Moradores, autoridades e profissionais que trabalham no ramo da logística reconhecem que as obras trarão melhorias no deslocamento e enxergam avanços em relação ao período da enchente, que afetou a circulação principalmente no Vale do Taquari, atravessado pela BR-386.
— Com a enchente de maio de 2024, a situação se agravou, principalmente na região de Pouso Novo. Atualmente, o maior impacto é na ponte do Rio Taquari, especialmente a que liga o Interior à Capital. Porém, em breve deve normalizar a situação — afirma Alexandre Leomar, diretor jurídico da Leomar Transportes.
No trecho de Lajeado, são 14 quilômetros já liberados com a duplicação, restando outros seis para concluir essa etapa. A atual previsão da concessionária é que isso ocorra ainda no primeiro semestre deste ano.
Entre os motivos apontados para o adiamento estão, a demora para obter a licença ambiental; a saída da antiga empresa responsável pelo serviço, que não vinha obtendo os resultados esperados pela concessionária; e as enchentes de 2023 e 2024. A antiga empresa havia concluído 11 quilômetros até março do ano passado. Desde então, apenas outros três quilômetros foram duplicados.
Na estrada há cinco décadas, Eli Vieira, 70 anos, vê o trecho em obras como o principal desafio em seu deslocamento. É comum que ele vá até o Paraná transportando grãos de soja e outros produtos.

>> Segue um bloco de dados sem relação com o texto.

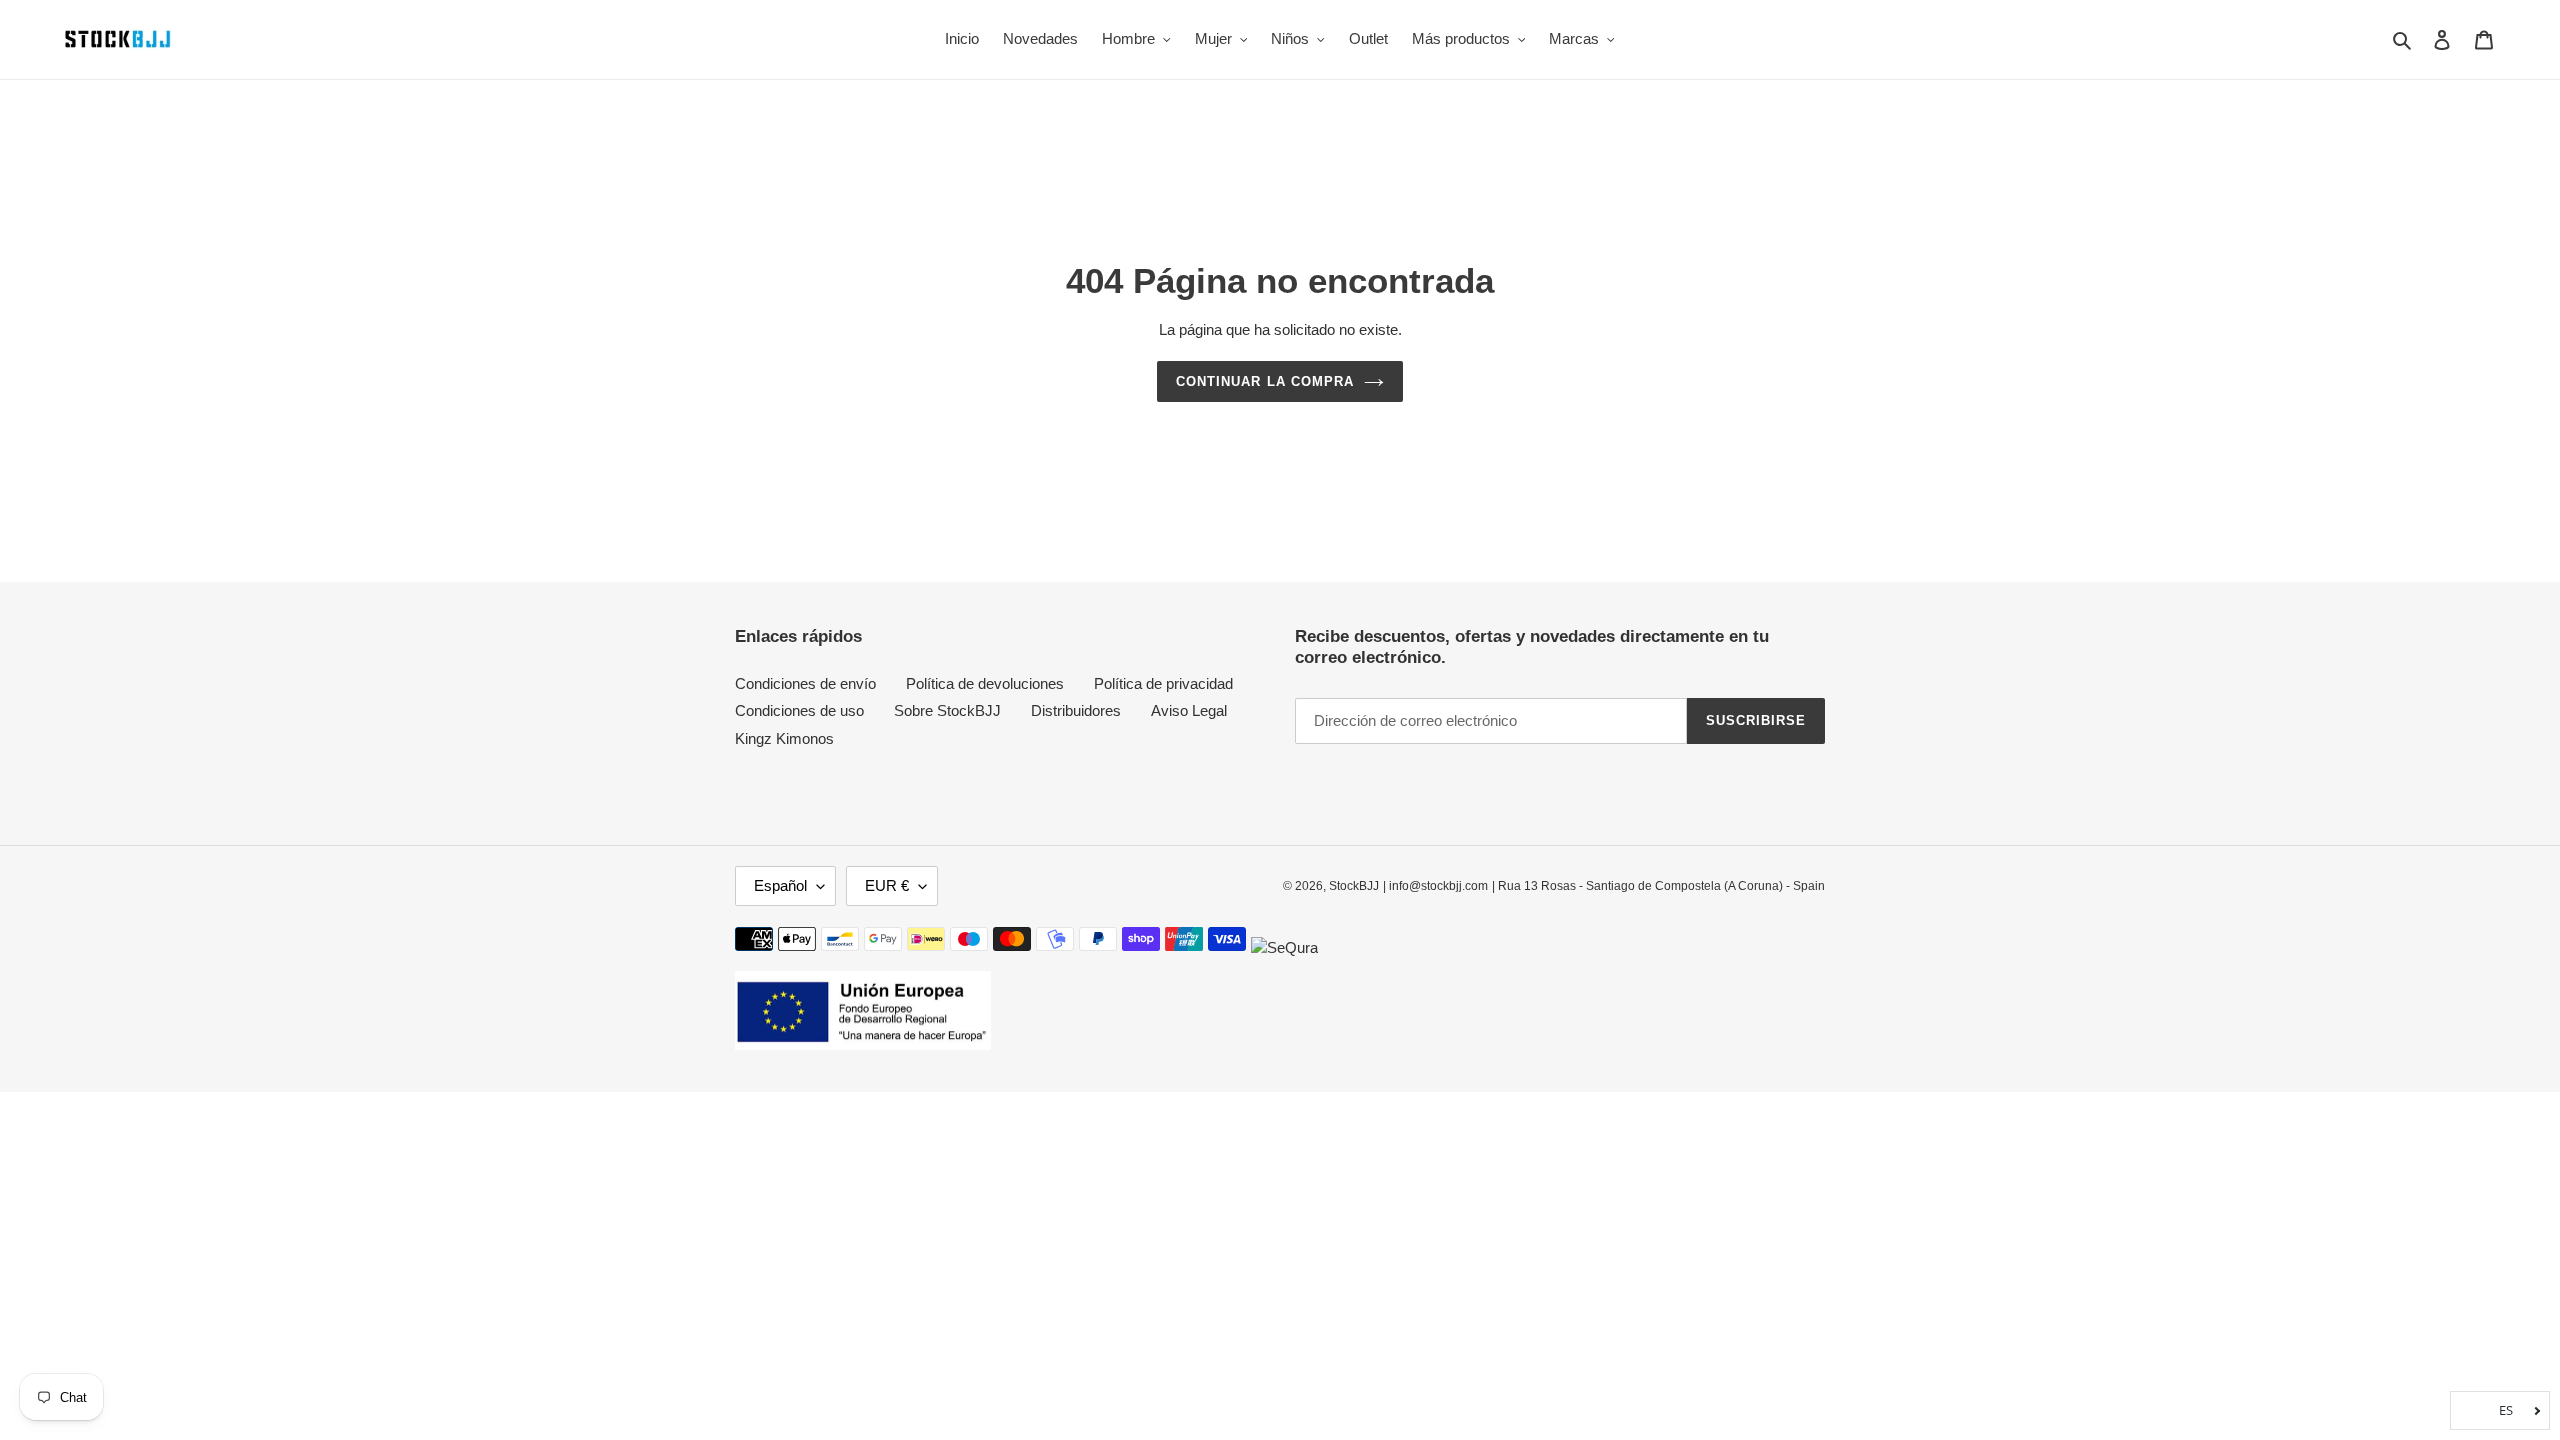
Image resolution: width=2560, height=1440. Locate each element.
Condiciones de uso (799, 710)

— Má sinalização, muito buraco na pista, solavancos, essas coisas. Tem que ter muito cuidado.

Enquanto as obras não são concluídas, empresas temem pelo impacto no transporte de cargas e no trabalho dos motoristas.
— O transporte parado é, por si só, prejuízo. A ineficiência no fluxo de caminhões pode comprometer o cumprimento dos prazos de entrega, afetando toda a cadeia produtiva do Estado. Além disso, o tempo parado, seja 30 minutos ou uma hora, pode prejudicar a jornada dos motoristas e resultar em transtornos operacionais, o que tem reflexos diretos na economia local — diz o superintendente Institucional do Sindicato das Empresas de Transportes de Cargas Logísticas no Estado do Rio Grande do Sul (Setcergs), Eduardo Richter.

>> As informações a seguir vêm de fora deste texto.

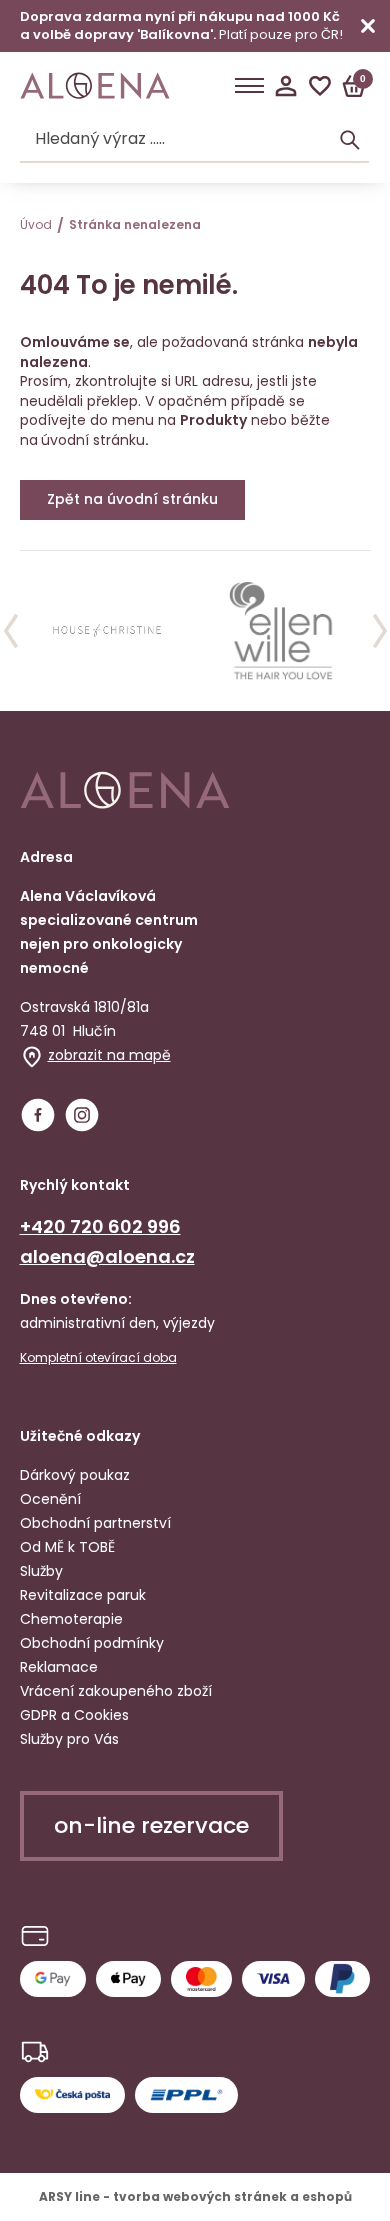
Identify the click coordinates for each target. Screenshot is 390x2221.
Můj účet (286, 86)
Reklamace (59, 1667)
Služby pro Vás (69, 1739)
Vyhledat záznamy (350, 140)
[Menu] (249, 86)
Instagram (82, 1115)
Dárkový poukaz (75, 1475)
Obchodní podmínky (92, 1643)
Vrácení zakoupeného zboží (116, 1691)
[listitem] (108, 631)
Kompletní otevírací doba (98, 1358)
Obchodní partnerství (95, 1523)
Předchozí (11, 631)
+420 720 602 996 (100, 1226)
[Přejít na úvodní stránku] (95, 86)
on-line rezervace (151, 1825)
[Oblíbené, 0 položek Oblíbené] (320, 86)
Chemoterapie (71, 1619)
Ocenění (50, 1499)
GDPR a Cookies (74, 1715)
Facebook (38, 1115)
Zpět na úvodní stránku (132, 499)
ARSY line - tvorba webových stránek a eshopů (195, 2196)
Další (380, 631)
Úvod (36, 224)
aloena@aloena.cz (107, 1256)
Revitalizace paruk (83, 1595)
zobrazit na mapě (109, 1055)
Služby (41, 1571)
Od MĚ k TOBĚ (67, 1547)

Em comunicado, a CCR ViaSul reconhece "as ações causam transtornos aos envolvidos", mas aponta "que são atividades necessárias que objetivam melhorias das condições viárias proporcionando mais segurança e fluidez". Já sobre as reclamações acerca dos avisos na pista, a empresa diz que "é implantada uma sinalização especial e reforçada, e, quando necessário, dotada de iluminação específica para canteiros de obras".

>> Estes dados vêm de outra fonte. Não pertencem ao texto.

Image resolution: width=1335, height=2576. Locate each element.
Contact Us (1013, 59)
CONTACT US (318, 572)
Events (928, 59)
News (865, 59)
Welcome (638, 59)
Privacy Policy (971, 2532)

Obra de viaduto e alagamentos
Com a duplicação, o projeto prevê a construção de passarelas e viadutos em alguns pontos. Uma dessas obras vem causando problemas em Lajeado, conforme relatos de moradores. Um viaduto erguido próximo à RS-130 estaria causando alagamentos na rodovia e no entorno toda vez que chove.
Uma mudança na tubulação feita para construir a estrutura do viaduto teria alterado o fluxo de escoamento da água, que se acumula facilmente na pista quando chove, atingindo também estabelecimentos e residências próximas.
O mecânico Jair Borges, 53 anos, vive nos fundos da BR. Ao lado da casa onde mora, há um córrego que passa por baixo da rodovia. Desde o início das obras, segundo ele, a vazão da água aumentou e, sempre que chove mais forte, o curso transborda. Em maio do ano passado, em meio às enxurradas que culminaram na enchente, sua residência ficou completamente alagada, ele conta, atribuindo o problema aos trabalhos na rodovia.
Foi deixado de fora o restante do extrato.